Return every line of the records below word for word, leaving out the pictures.

* [Records from a collection]:

-------------------------

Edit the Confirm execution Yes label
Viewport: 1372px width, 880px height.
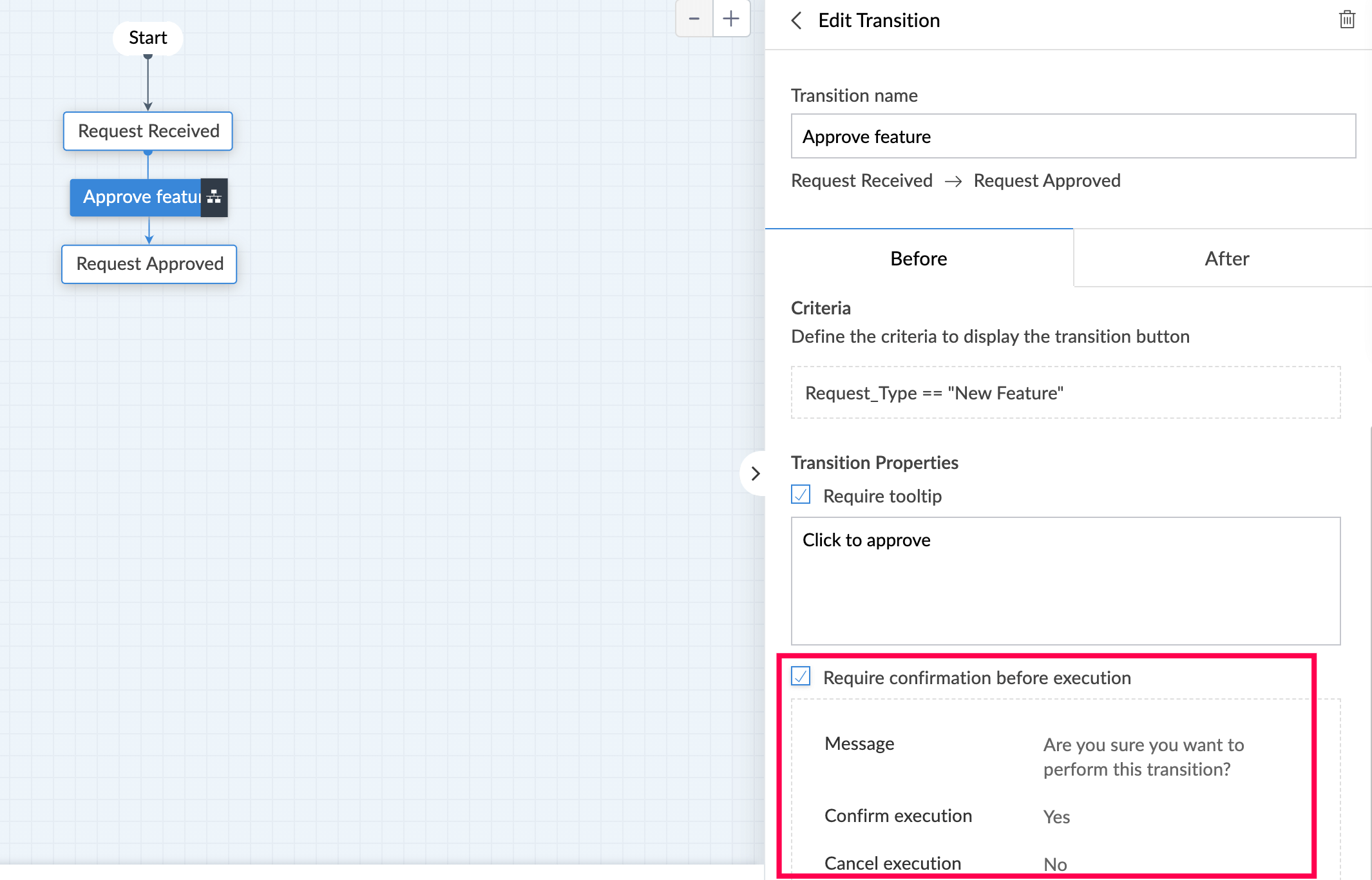(x=1056, y=817)
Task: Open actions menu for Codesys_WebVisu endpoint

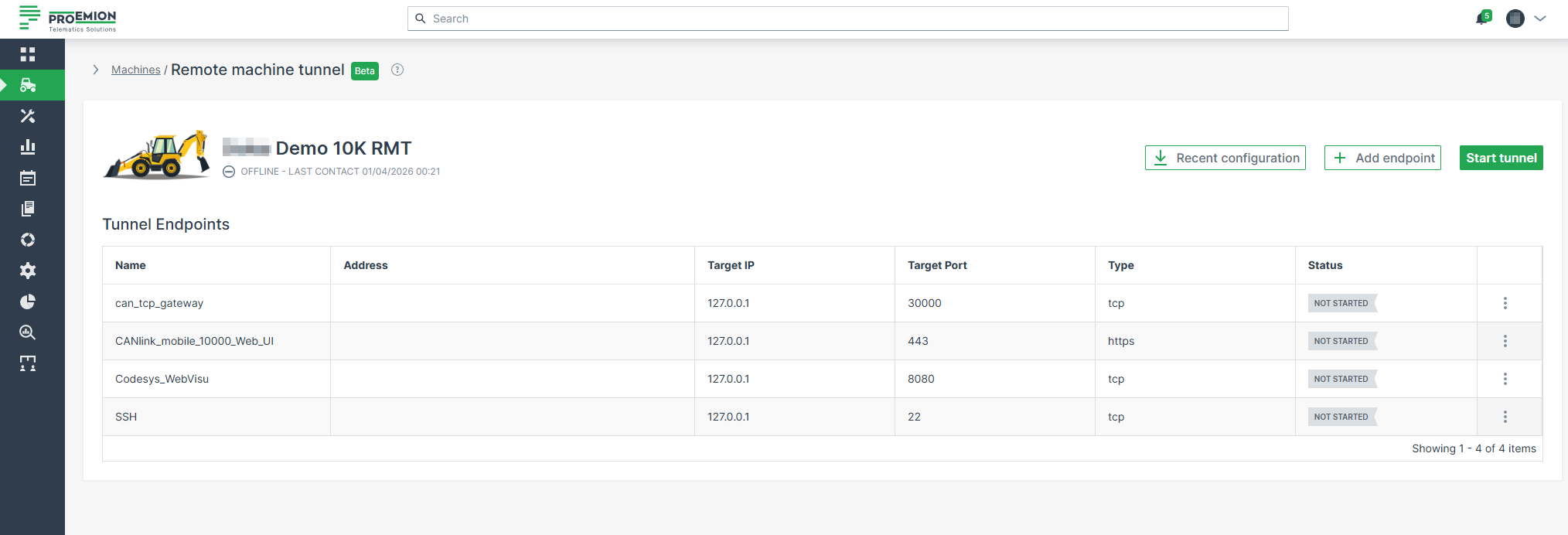Action: point(1505,379)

-------------------------

* [RESULT OF THIS TASK]:
Edit the Confirm execution Yes label
Viewport: 1372px width, 880px height.
(x=1056, y=817)
Task: Open actions menu for Codesys_WebVisu endpoint

Action: point(1505,379)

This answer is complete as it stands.